Amendments made to Hungarian Copyright Act

Hungary

The Hungarian parliament has amended and modified the Hungarian Copyright Act (the “Amendment”) in order to implement EU Directives 2019/790 and 2019/789. The most relevant parts of this Amendment are summarised below.

Obligation to provide information to right holders

The Amendment places a significant burden on the users of license agreements. Beginning 1 January 2022, users of license agreements must provide information to right holders each year on the use of their work, the manner and extent of the use, the revenues deriving from each separate means of use, and the remuneration to be paid to the right holder. An important element is that the Amendment explicitly provides that this information-sharing obligation cannot be excluded in the license agreement. Although the Amendment does not set out any formal requirements on how the information must be provided, the scope of data to be provided by the user is so wide that the user will inevitably be required to issue regular written notifications in order to comply with this obligation.

Rules for content-sharing service providers

The Amendment provides a definition for content-sharing service providers and sets out special liabilities for these service providers. As such, special provisions apply to a “provider of an information society service of which the main or one of the main purposes is to store and give the public access to a large amount of copyright-protected works or other protected subject matter uploaded by its users, which it organises and promotes for profit-making purposes”. Clearly, the definition intends to “capture” a huge variety of service providers.

The default position is that these service providers will be liable for acts of communicating and making illicit copyright-protected works available to the public. Service providers can avoid liability for unauthorised conduct if they demonstrate that they have fulfilled three cumulative obligations:

  • they have acted with the highest level of diligence that can reasonably be expected for obtaining the right holder’s authorisation to use the work;
  • they have made their best efforts to ensure, in accordance with industry standards and best practices, the unavailability of the works for which the right holders have provided relevant and necessary information; and
  • after receiving a sufficiently substantiated notice from the right holders, they have acted expeditiously to disable access to, or to remove from their websites, the notified works, and made their best efforts to prevent future uploads.

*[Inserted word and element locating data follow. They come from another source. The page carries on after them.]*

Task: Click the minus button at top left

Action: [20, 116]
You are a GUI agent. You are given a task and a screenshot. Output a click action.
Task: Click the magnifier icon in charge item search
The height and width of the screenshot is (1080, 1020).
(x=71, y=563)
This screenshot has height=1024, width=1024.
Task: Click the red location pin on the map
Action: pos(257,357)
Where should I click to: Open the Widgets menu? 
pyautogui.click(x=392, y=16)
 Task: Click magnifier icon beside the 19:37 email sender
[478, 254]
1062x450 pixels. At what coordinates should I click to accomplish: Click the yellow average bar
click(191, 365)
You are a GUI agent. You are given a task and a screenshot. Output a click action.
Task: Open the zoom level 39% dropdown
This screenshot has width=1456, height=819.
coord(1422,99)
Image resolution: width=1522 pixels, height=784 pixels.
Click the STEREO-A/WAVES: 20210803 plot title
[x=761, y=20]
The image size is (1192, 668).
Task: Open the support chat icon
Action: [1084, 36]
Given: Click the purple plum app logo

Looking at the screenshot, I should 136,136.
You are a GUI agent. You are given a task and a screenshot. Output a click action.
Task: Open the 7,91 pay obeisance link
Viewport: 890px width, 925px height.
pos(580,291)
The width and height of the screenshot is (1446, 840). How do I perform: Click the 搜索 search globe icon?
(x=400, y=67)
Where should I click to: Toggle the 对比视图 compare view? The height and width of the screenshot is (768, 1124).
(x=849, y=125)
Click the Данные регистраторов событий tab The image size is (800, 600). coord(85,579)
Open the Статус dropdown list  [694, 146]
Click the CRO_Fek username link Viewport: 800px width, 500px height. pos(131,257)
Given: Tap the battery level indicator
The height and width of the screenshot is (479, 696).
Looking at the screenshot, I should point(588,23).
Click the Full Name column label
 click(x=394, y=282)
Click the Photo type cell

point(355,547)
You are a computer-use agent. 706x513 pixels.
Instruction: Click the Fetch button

Failure to meet one or more of the above obligations does not trigger the automatic liability of the service provider. According to the Amendment, the assessment of the service provider’s overall conduct must be carried out by taking into account the main elements of the case concerned and in the light of the proportionality principle.

Rules on out-of-commerce works

In order to ensure harmonisation with the CDSM Directive, the Amendment defines the scope of out-of-commerce works, and the rules relating to the use of such works. Under the Amendment, a work is considered out of commerce when it can be presumed that the entire work is not available to the public through customary channels of commerce, after a reasonable effort has been made to determine whether it is publicly available. The aim of providing a separate regulation for these works is to ensure that they do not get excluded from cultural circulation. This is achieved by granting the institutions responsible for the protection of cultural heritage a right to reproduce and communicate these works to the public in the framework of a collective rights management regime, provided that the out-of-commerce works are their property or are permanently in their possession.

Rule on protection period of databases

The Amendment includes a new protection term to exercise the rights of the producers of databases. Such rights will be under protection for 15 years from the first day of the year following the year in which the first publication of the database took place, while if the database was not published in the interim period, the protection period starts on the first day of the year following the year in which the database was created.

Non-exclusive software licenses do not require written agreements

The Amendment also clarifies that agreements on non-exclusive software licenses no longer need to be concluded in written form, therefore such agreements may also be concluded verbally. This means a paper format or a qualified/advanced e-signature is not necessary for signing non-exclusive software licenses, which can be concluded online with click-through agreements or a simple electronic signature.